Bulletin: Henry Keogh: Australia: Part Five: Question of the day: (Also worth asking in respect of the Canadian forensic "expert" Charles Smith); How could Colin Manock - a medical doctor who did not have the expert qualifications to certify the cause of death - have appeared in 400 criminal cases - and yet nobody challenged his expert status? Legal reform activist Bob Moles gives his answer during an informative interview on the Ian Henschke Drive Program.
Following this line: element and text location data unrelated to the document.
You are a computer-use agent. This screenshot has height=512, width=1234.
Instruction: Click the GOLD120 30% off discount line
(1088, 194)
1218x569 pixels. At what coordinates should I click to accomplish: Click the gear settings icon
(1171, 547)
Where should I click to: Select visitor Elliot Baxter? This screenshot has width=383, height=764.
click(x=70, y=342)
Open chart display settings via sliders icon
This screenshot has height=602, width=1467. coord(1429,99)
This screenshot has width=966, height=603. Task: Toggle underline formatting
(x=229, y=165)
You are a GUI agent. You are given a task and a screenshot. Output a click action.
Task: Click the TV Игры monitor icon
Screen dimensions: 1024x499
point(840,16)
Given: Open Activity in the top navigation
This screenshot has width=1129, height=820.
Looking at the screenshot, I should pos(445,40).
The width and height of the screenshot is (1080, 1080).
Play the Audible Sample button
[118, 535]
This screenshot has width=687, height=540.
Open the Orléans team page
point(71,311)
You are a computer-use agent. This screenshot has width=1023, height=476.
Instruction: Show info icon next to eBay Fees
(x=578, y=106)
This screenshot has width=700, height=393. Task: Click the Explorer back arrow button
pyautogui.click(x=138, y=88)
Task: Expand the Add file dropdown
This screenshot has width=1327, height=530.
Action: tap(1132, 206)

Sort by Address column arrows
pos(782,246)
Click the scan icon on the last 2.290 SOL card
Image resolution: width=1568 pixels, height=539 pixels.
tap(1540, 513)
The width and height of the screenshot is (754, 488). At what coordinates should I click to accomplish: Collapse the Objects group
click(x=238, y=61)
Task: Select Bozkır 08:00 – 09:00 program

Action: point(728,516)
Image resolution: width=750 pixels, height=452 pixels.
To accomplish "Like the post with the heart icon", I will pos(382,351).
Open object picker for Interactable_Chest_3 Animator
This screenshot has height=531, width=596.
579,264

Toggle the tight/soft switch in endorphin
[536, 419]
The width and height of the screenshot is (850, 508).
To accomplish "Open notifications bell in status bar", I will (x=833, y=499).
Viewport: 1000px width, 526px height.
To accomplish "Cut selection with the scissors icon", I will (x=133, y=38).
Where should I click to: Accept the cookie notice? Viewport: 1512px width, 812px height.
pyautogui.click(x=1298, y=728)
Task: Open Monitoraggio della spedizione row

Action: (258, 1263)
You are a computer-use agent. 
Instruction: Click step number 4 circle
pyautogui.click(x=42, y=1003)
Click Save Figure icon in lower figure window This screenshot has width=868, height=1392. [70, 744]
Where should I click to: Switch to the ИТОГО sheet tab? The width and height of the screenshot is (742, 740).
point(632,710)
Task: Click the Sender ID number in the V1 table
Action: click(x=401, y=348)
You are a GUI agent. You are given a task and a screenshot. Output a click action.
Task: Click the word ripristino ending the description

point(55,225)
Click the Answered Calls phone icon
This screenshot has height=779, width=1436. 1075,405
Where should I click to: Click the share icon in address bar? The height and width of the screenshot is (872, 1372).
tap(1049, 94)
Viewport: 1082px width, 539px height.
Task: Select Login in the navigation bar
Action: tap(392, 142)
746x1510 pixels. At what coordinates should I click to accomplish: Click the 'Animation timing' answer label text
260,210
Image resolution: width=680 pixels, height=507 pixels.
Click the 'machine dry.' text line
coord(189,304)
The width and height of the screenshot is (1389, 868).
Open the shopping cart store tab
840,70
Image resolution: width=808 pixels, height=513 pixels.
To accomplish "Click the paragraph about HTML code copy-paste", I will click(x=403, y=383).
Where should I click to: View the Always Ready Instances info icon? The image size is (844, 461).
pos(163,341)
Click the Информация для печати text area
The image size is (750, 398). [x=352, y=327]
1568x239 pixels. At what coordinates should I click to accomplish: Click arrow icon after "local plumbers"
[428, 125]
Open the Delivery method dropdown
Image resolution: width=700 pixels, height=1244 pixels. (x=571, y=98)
ABC Radio 891;

"Ian: OK and one last quick one here and why didn’t defence counsel challenge Manock’s
expert status at a trial, why didn’t someone do that?

Bob: Now, isn’t that the big question, he has appeared in 400 criminal cases, and nobody
actually thought to focus in and ask whether he was properly qualified,

Ian: Well it’s a bit rude isn’t it, it’s like someone turning up at a court as an archbishop or
something, and people asking about your qualifications as an archbishop, you just accept it
don’t you,

Bob: In the Keogh trial, the prosecutor said here’s Dr Manock, he’s done 10,000 autopsies,
he’s obviously a man that you can rely upon.

Ian: Well as they say practice doesn’t make perfect practice just makes permanent.

Bob: Well as Rohan Wenn said on channel seven, just because you do a job frequently
doesn’t mean you do it right,

Ian: Well that was my old swimming coach, he said, practice makes permanent it doesn’t
make perfect if you do the wrong thing, you will do the wrong thing over and over again if
you do it the wrong way. Thank you very much, that’s been very insightful, Dr Bob Moles."